═════ Provided records
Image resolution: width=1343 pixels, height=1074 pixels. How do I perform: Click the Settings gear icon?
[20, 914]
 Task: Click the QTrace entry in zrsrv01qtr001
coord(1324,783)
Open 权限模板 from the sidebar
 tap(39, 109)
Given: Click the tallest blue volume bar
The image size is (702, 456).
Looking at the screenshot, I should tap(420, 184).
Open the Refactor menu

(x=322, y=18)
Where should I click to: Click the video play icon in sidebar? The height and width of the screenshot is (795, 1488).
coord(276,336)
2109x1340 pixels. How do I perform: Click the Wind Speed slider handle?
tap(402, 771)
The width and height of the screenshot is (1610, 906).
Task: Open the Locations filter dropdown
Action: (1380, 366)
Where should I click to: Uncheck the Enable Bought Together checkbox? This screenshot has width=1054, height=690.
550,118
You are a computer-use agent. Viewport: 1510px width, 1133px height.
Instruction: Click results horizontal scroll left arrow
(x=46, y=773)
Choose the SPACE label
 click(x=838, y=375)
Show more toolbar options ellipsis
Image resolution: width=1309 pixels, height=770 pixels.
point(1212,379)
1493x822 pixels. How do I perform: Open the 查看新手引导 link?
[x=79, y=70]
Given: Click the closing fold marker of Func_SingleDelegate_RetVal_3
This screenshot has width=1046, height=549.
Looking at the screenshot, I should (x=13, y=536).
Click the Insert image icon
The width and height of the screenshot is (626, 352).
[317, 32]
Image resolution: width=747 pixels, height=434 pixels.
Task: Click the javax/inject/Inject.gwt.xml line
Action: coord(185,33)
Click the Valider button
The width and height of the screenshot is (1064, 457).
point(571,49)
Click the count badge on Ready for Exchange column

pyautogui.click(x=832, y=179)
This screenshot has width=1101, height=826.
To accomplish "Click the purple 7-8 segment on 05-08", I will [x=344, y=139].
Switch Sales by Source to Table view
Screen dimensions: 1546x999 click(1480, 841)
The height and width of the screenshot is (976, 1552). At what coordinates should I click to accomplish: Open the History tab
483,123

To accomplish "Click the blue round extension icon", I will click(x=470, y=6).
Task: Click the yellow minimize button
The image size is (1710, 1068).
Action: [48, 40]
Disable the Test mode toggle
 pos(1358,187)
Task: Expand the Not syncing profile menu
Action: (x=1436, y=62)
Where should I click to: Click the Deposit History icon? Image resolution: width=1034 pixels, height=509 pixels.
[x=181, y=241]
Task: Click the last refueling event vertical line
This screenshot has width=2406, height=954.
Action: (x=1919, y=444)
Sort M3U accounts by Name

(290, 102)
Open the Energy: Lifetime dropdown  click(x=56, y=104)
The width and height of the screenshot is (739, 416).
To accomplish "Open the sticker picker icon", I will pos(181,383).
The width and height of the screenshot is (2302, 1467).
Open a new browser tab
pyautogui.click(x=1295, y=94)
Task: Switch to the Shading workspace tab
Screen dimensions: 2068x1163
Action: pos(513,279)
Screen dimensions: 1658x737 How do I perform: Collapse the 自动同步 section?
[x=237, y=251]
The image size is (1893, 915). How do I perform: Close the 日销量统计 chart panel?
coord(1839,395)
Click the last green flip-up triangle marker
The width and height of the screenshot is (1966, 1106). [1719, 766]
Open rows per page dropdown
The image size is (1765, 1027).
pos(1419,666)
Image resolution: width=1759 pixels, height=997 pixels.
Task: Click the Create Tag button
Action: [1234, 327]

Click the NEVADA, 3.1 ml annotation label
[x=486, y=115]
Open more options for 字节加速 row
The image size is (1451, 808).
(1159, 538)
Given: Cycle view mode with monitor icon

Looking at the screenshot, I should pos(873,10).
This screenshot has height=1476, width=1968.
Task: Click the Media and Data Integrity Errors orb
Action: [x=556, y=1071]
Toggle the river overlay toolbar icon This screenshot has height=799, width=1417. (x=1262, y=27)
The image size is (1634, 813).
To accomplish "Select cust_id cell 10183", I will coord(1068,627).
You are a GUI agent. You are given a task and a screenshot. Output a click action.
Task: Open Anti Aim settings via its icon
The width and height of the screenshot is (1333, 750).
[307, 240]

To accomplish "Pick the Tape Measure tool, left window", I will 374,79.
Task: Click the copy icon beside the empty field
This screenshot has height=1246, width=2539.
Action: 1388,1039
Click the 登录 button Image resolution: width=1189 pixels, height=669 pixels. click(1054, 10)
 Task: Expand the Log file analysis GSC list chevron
══════════
To do: All of the entries above should be written out verbatim.

Reply:
Image resolution: width=1343 pixels, height=1074 pixels. How do I perform: Click the Settings gear icon?
[20, 914]
 Task: Click the QTrace entry in zrsrv01qtr001
coord(1324,783)
Open 权限模板 from the sidebar
 tap(39, 109)
Given: Click the tallest blue volume bar
The image size is (702, 456).
Looking at the screenshot, I should tap(420, 184).
Open the Refactor menu

(x=322, y=18)
Where should I click to: Click the video play icon in sidebar? The height and width of the screenshot is (795, 1488).
coord(276,336)
2109x1340 pixels. How do I perform: Click the Wind Speed slider handle?
tap(402, 771)
The width and height of the screenshot is (1610, 906).
Task: Open the Locations filter dropdown
Action: (1380, 366)
Where should I click to: Uncheck the Enable Bought Together checkbox? This screenshot has width=1054, height=690.
550,118
You are a computer-use agent. Viewport: 1510px width, 1133px height.
Instruction: Click results horizontal scroll left arrow
(x=46, y=773)
Choose the SPACE label
 click(x=838, y=375)
Show more toolbar options ellipsis
Image resolution: width=1309 pixels, height=770 pixels.
point(1212,379)
1493x822 pixels. How do I perform: Open the 查看新手引导 link?
[x=79, y=70]
Given: Click the closing fold marker of Func_SingleDelegate_RetVal_3
This screenshot has width=1046, height=549.
Looking at the screenshot, I should (x=13, y=536).
Click the Insert image icon
The width and height of the screenshot is (626, 352).
[317, 32]
Image resolution: width=747 pixels, height=434 pixels.
Task: Click the javax/inject/Inject.gwt.xml line
Action: coord(185,33)
Click the Valider button
The width and height of the screenshot is (1064, 457).
point(571,49)
Click the count badge on Ready for Exchange column

pyautogui.click(x=832, y=179)
This screenshot has width=1101, height=826.
To accomplish "Click the purple 7-8 segment on 05-08", I will [x=344, y=139].
Switch Sales by Source to Table view
Screen dimensions: 1546x999 click(1480, 841)
The height and width of the screenshot is (976, 1552). At what coordinates should I click to accomplish: Open the History tab
483,123

To accomplish "Click the blue round extension icon", I will click(x=470, y=6).
Task: Click the yellow minimize button
The image size is (1710, 1068).
Action: [48, 40]
Disable the Test mode toggle
 pos(1358,187)
Task: Expand the Not syncing profile menu
Action: (x=1436, y=62)
Where should I click to: Click the Deposit History icon? Image resolution: width=1034 pixels, height=509 pixels.
[x=181, y=241]
Task: Click the last refueling event vertical line
This screenshot has width=2406, height=954.
Action: (x=1919, y=444)
Sort M3U accounts by Name

(290, 102)
Open the Energy: Lifetime dropdown  click(x=56, y=104)
The width and height of the screenshot is (739, 416).
To accomplish "Open the sticker picker icon", I will pos(181,383).
The width and height of the screenshot is (2302, 1467).
Open a new browser tab
pyautogui.click(x=1295, y=94)
Task: Switch to the Shading workspace tab
Screen dimensions: 2068x1163
Action: pos(513,279)
Screen dimensions: 1658x737 How do I perform: Collapse the 自动同步 section?
[x=237, y=251]
The image size is (1893, 915). How do I perform: Close the 日销量统计 chart panel?
coord(1839,395)
Click the last green flip-up triangle marker
The width and height of the screenshot is (1966, 1106). [1719, 766]
Open rows per page dropdown
The image size is (1765, 1027).
pos(1419,666)
Image resolution: width=1759 pixels, height=997 pixels.
Task: Click the Create Tag button
Action: [1234, 327]

Click the NEVADA, 3.1 ml annotation label
[x=486, y=115]
Open more options for 字节加速 row
The image size is (1451, 808).
(1159, 538)
Given: Cycle view mode with monitor icon

Looking at the screenshot, I should pos(873,10).
This screenshot has height=1476, width=1968.
Task: Click the Media and Data Integrity Errors orb
Action: [x=556, y=1071]
Toggle the river overlay toolbar icon This screenshot has height=799, width=1417. (x=1262, y=27)
The image size is (1634, 813).
To accomplish "Select cust_id cell 10183", I will coord(1068,627).
You are a GUI agent. You are given a task and a screenshot. Output a click action.
Task: Open Anti Aim settings via its icon
The width and height of the screenshot is (1333, 750).
[307, 240]

To accomplish "Pick the Tape Measure tool, left window", I will 374,79.
Task: Click the copy icon beside the empty field
This screenshot has height=1246, width=2539.
Action: 1388,1039
Click the 登录 button Image resolution: width=1189 pixels, height=669 pixels. click(1054, 10)
 Task: Expand the Log file analysis GSC list chevron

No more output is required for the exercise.